### [Your instructions]
Produce one exact copy of the records, no pictures.

Recorded data Block Start

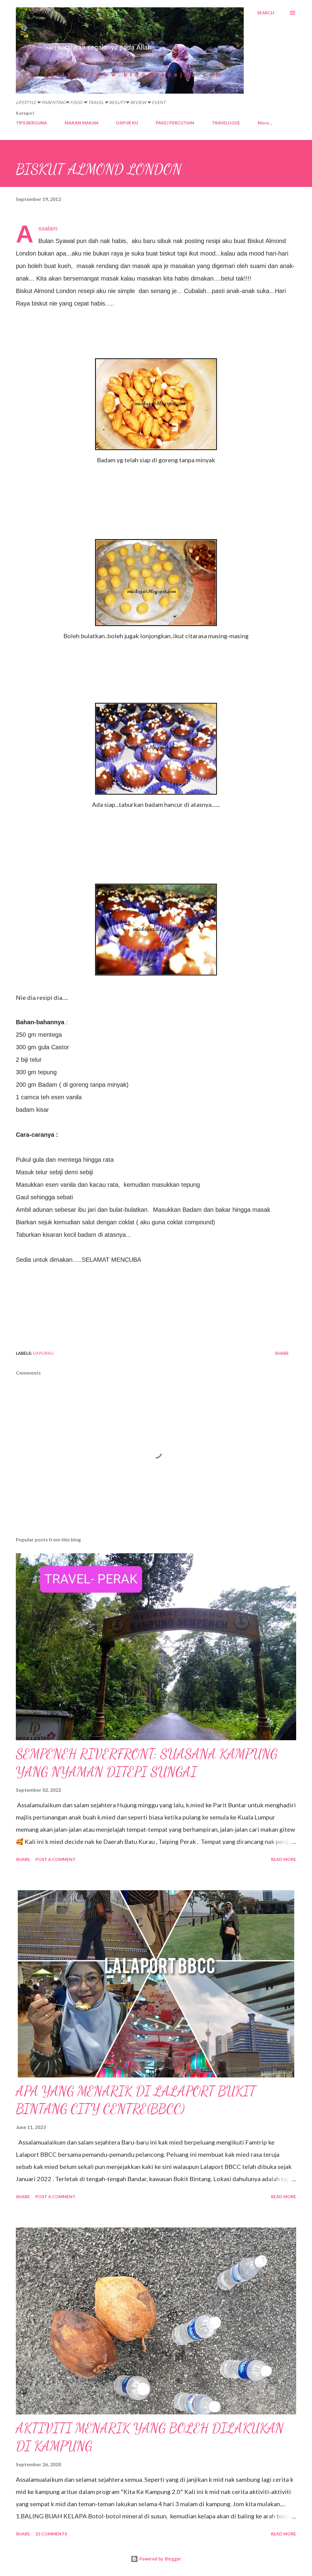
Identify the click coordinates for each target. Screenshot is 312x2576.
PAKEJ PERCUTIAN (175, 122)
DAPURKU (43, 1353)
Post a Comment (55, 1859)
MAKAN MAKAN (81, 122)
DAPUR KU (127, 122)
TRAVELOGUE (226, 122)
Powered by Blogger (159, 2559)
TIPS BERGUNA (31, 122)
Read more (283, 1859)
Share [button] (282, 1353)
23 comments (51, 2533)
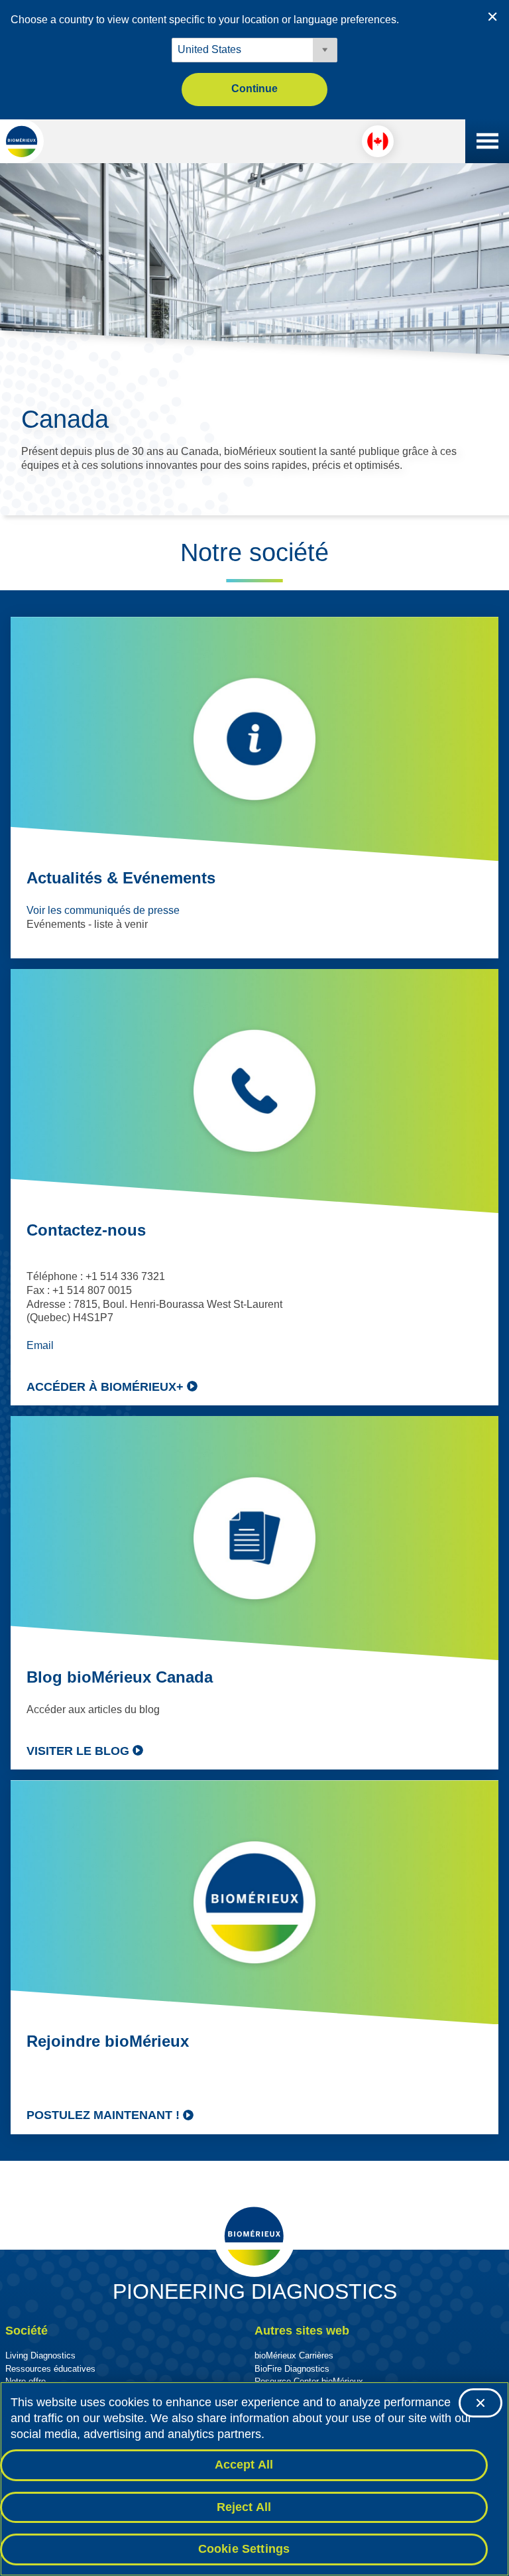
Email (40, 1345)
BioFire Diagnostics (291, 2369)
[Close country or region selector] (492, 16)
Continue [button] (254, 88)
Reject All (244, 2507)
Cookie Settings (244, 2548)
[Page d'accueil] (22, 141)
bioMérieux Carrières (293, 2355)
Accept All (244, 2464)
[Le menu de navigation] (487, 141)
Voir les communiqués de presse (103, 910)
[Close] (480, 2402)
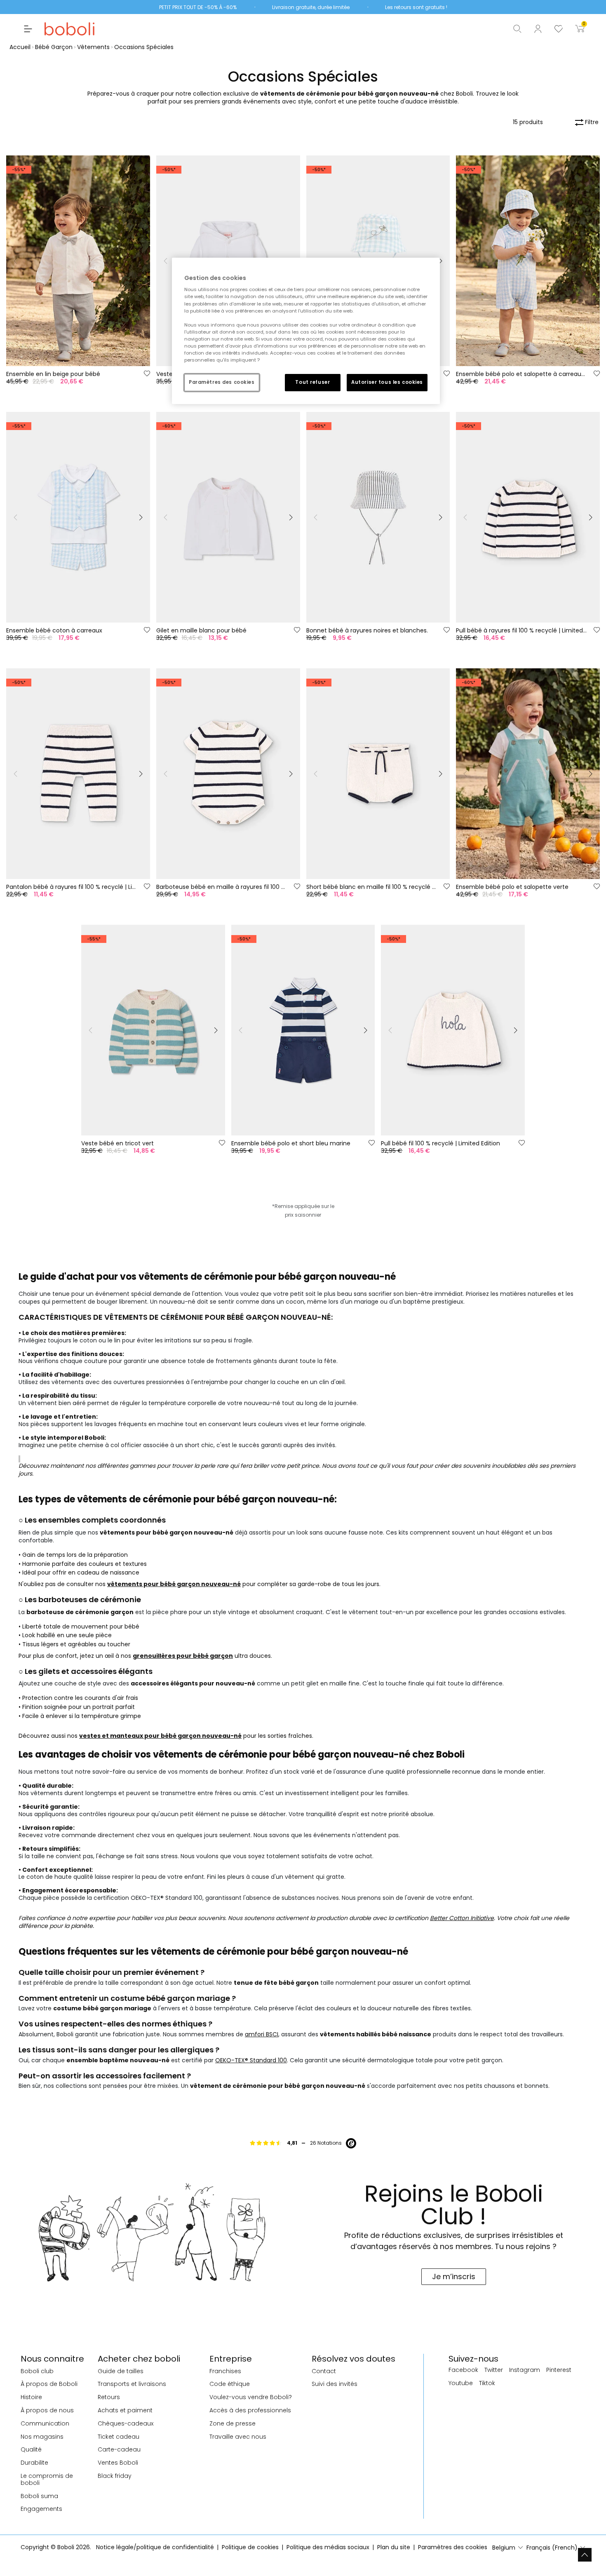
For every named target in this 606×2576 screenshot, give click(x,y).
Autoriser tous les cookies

Recorded data Block End

### [Answer area]
Identify the click coordinates for each target. Screenshot is 312x2576.
PAKEJ PERCUTIAN (175, 122)
DAPURKU (43, 1353)
Post a Comment (55, 1859)
MAKAN MAKAN (81, 122)
DAPUR KU (127, 122)
TRAVELOGUE (226, 122)
Powered by Blogger (159, 2559)
TIPS BERGUNA (31, 122)
Read more (283, 1859)
Share [button] (282, 1353)
23 comments (51, 2533)
Email (40, 1345)
BioFire Diagnostics (291, 2369)
[Close country or region selector] (492, 16)
Continue [button] (254, 88)
Reject All (244, 2507)
Cookie Settings (244, 2548)
[Page d'accueil] (22, 141)
bioMérieux Carrières (293, 2355)
Accept All (244, 2464)
[Le menu de navigation] (487, 141)
Voir les communiqués de presse (103, 910)
[Close] (480, 2402)
For every named target in this 606×2576 screenshot, give click(x,y).
Autoriser tous les cookies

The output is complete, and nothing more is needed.